— Directions —
Please rewrite the lines from the first one through the line containing "Looking at the screenshot, I should pos(67,414).", swapping "troubleshoot" for "help" and keeping everything else as it is.

▼

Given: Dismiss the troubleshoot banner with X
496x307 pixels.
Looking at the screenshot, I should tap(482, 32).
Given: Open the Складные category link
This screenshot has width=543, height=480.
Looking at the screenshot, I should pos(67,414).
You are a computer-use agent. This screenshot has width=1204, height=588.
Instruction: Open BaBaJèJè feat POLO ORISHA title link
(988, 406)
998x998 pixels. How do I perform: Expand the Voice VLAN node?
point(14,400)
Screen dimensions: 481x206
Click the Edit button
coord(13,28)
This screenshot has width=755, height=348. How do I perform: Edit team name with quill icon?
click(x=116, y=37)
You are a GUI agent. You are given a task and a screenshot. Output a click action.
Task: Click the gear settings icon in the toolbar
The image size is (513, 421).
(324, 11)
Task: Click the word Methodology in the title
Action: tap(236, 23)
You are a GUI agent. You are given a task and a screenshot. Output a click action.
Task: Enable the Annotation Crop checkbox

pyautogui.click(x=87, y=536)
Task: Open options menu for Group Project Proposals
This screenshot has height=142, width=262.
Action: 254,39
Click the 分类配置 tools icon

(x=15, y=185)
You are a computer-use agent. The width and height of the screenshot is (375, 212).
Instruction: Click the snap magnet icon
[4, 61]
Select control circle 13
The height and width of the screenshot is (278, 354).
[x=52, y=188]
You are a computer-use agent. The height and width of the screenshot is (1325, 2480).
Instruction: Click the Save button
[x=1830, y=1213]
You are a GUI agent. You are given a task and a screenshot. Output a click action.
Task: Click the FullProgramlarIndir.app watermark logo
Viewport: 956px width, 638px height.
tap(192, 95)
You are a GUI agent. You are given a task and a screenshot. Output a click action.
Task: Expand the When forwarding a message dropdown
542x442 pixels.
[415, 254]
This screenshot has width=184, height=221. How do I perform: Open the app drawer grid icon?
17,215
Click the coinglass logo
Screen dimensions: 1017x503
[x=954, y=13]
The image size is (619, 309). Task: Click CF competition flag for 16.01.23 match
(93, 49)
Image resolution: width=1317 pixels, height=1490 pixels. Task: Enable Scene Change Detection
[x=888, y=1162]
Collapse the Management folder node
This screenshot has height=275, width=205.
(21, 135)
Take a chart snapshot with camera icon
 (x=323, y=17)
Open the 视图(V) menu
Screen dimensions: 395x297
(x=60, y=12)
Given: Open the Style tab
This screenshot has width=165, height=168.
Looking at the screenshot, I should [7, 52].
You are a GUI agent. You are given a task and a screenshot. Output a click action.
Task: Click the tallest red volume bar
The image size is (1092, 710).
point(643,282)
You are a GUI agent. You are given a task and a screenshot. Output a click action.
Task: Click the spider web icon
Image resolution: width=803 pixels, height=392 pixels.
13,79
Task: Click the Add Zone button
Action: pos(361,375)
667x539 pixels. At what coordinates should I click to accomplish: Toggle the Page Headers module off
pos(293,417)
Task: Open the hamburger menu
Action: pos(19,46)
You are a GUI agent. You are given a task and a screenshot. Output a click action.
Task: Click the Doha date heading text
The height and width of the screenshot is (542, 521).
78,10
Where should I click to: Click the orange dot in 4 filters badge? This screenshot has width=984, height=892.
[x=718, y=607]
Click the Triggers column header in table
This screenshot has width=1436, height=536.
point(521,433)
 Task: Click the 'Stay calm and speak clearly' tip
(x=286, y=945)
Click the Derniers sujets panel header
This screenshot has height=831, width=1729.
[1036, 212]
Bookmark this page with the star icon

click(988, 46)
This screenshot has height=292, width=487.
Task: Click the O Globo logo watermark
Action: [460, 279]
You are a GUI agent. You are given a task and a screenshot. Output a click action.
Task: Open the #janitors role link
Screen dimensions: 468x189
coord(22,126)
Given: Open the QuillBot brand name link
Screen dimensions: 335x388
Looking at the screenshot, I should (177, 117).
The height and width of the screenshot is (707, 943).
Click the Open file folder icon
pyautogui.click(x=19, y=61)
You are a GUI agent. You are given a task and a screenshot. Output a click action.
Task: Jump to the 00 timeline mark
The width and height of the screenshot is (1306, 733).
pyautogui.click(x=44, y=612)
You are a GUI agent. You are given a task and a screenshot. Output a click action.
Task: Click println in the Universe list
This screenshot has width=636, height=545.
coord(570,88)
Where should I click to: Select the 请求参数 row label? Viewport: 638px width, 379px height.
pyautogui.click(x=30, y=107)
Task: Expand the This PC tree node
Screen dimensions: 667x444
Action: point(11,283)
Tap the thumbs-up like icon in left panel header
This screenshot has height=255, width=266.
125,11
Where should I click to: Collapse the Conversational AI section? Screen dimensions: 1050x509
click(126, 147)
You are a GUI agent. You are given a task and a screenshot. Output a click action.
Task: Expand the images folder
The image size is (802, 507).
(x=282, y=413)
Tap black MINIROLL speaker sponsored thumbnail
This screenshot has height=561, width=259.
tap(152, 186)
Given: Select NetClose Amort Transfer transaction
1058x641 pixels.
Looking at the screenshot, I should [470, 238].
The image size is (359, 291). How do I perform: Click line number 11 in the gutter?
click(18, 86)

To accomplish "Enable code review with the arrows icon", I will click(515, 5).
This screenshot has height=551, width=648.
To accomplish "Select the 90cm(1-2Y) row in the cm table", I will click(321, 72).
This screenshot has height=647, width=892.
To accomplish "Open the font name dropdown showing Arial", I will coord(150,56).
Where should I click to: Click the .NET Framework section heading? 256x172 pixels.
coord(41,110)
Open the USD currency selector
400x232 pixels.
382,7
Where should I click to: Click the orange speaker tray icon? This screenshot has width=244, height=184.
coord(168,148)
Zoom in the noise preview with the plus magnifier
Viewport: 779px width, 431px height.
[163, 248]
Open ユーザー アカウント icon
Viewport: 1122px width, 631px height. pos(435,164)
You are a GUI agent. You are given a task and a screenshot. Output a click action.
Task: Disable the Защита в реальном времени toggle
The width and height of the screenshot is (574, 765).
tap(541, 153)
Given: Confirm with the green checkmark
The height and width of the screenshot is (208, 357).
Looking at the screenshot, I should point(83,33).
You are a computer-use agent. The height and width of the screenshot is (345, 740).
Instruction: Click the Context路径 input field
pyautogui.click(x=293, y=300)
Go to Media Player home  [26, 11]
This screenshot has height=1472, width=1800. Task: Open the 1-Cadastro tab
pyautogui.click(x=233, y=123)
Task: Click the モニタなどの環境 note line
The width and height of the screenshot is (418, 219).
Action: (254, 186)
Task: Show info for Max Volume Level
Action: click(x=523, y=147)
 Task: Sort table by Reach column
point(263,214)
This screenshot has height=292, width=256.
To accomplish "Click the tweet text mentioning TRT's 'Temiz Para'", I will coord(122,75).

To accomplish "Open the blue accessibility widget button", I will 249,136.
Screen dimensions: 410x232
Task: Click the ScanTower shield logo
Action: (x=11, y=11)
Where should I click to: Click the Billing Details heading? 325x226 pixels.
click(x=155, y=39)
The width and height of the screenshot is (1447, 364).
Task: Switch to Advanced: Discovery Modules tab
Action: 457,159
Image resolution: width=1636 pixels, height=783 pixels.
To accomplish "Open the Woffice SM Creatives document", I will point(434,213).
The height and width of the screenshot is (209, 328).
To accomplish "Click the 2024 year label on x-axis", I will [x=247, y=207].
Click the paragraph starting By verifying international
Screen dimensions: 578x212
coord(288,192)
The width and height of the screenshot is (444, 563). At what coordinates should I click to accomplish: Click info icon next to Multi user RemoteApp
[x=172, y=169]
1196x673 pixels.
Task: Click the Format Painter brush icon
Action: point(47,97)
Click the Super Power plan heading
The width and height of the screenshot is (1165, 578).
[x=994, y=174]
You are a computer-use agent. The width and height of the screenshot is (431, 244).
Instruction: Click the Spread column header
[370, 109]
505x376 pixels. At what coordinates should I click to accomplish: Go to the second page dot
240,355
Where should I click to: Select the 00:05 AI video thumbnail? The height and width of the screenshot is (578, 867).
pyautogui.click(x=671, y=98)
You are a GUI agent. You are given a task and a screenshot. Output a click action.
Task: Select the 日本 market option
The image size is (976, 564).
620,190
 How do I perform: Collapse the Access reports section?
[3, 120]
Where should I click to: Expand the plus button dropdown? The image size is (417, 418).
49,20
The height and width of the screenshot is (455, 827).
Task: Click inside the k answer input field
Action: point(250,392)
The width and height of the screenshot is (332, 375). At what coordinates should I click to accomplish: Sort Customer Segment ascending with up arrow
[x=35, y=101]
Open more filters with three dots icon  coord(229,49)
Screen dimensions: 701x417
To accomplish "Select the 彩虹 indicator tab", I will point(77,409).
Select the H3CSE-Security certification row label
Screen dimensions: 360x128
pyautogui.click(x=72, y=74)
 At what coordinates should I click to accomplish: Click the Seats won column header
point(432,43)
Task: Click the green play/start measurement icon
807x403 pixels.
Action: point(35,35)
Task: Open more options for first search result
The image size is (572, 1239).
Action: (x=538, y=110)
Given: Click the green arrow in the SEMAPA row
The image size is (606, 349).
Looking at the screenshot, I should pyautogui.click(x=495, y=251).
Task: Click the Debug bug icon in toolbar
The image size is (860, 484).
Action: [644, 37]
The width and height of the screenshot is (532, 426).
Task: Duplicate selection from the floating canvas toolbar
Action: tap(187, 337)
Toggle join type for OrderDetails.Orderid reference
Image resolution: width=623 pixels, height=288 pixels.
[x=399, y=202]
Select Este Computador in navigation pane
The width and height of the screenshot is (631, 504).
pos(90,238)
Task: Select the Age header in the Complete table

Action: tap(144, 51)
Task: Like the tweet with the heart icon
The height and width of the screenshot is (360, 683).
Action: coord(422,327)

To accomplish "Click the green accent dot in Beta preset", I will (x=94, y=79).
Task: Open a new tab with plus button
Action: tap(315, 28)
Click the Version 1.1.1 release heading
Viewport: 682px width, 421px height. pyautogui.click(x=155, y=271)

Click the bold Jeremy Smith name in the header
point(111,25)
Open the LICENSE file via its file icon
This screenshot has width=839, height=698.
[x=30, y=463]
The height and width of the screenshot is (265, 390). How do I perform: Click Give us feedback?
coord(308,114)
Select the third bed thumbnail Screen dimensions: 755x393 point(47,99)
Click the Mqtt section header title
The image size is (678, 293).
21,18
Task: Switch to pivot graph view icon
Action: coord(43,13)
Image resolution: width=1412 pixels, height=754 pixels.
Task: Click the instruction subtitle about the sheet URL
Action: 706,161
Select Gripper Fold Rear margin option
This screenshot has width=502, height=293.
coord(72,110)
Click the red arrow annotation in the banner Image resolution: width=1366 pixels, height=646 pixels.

▲

— Reply —
Given: Dismiss the help banner with X
496x307 pixels.
Looking at the screenshot, I should tap(482, 32).
Given: Open the Складные category link
This screenshot has width=543, height=480.
Looking at the screenshot, I should pos(67,414).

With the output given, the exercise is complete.